(Beginning of Data extracts)

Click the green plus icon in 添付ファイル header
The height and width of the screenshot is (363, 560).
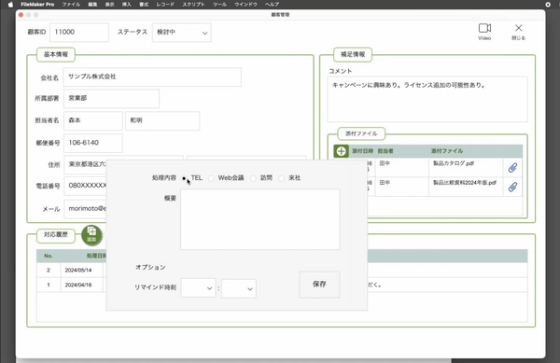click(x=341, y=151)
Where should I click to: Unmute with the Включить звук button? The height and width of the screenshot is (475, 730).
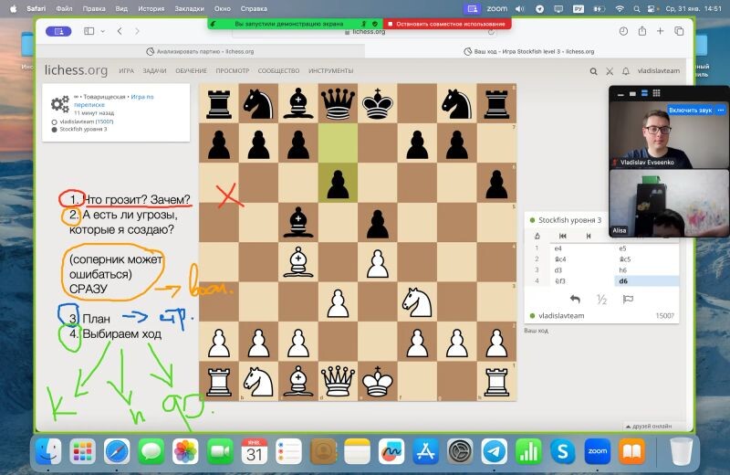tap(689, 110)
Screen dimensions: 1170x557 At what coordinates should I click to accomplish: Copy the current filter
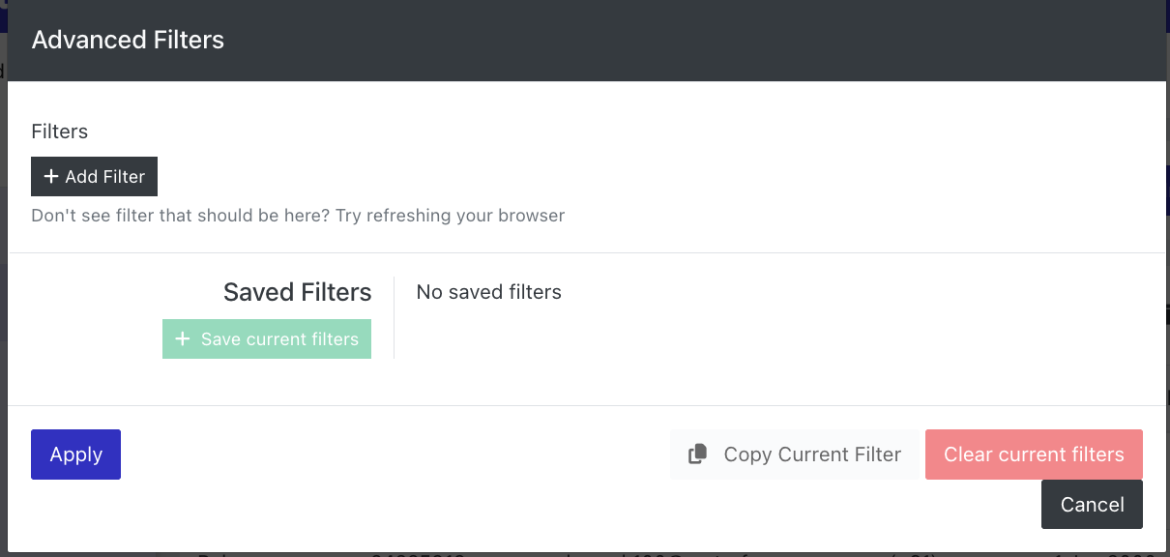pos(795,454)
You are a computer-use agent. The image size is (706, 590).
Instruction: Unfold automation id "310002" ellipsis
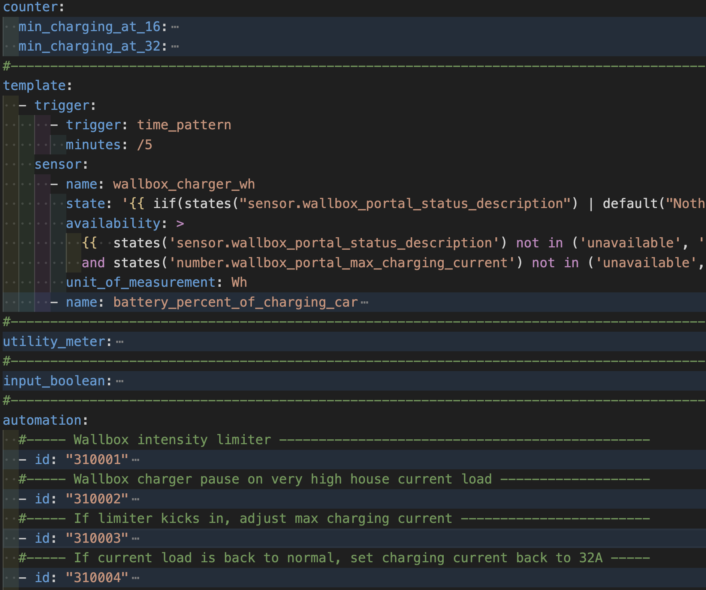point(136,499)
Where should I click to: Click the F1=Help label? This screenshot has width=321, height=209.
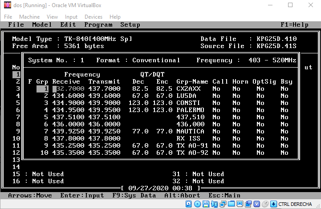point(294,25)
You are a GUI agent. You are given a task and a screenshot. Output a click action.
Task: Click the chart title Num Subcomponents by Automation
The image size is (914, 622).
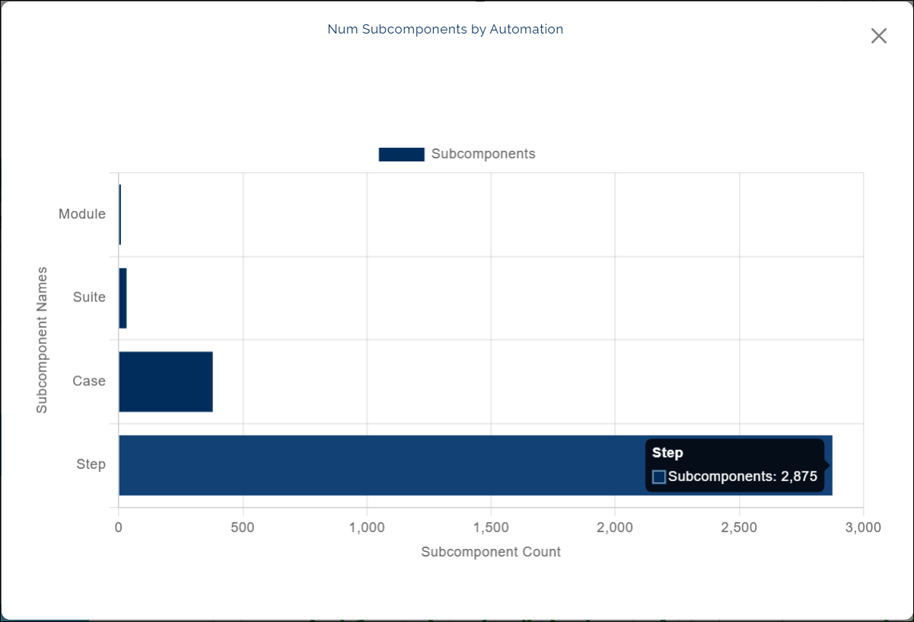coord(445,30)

(End of Data extracts)
(Beginning of Data extracts)

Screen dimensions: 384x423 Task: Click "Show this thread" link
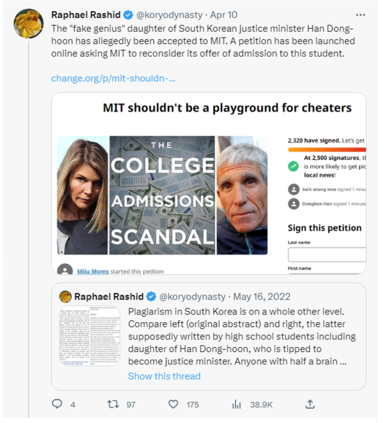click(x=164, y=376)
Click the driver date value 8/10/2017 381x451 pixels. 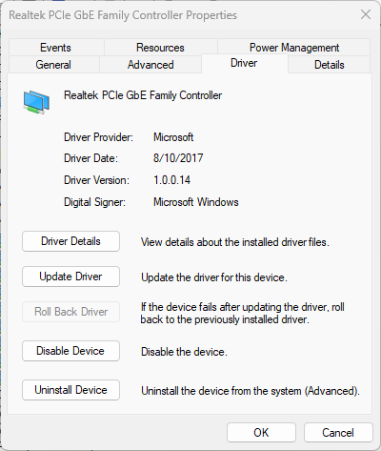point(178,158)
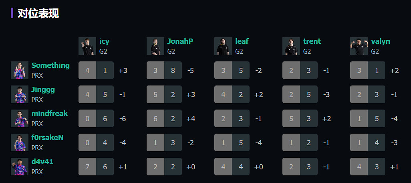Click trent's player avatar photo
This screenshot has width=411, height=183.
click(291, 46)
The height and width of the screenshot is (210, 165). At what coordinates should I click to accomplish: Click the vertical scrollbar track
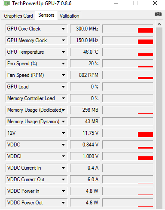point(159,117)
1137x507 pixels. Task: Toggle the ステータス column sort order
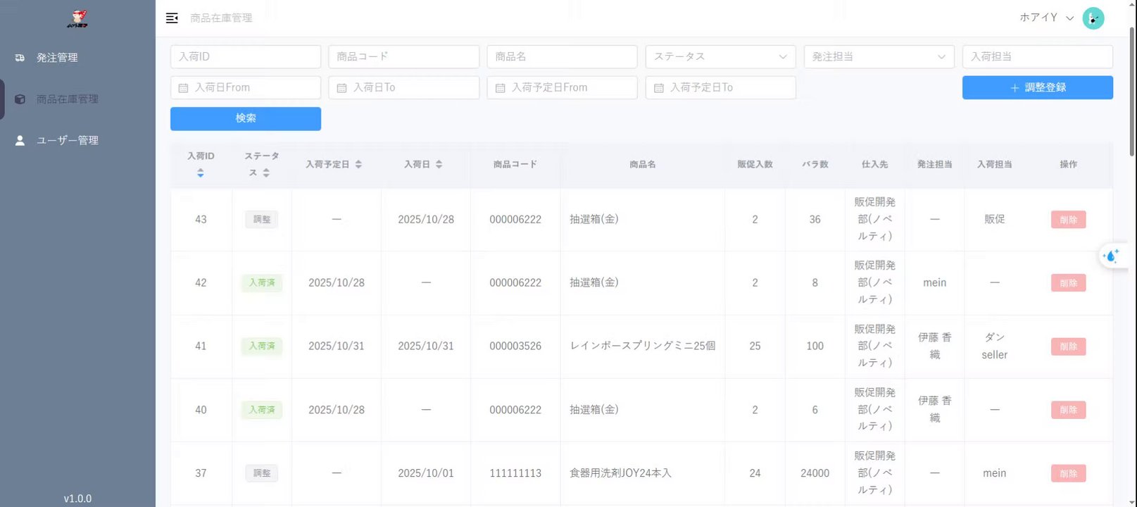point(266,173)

(End of Data extracts)

▸ Task goal
Report back every line of the entries in which "agent" occurs.

▸ Solution for this problem
You are a computer-use agent. The image size is (706, 590).
You are a GUI agent. You are given a task and a screenshot. Output a click action.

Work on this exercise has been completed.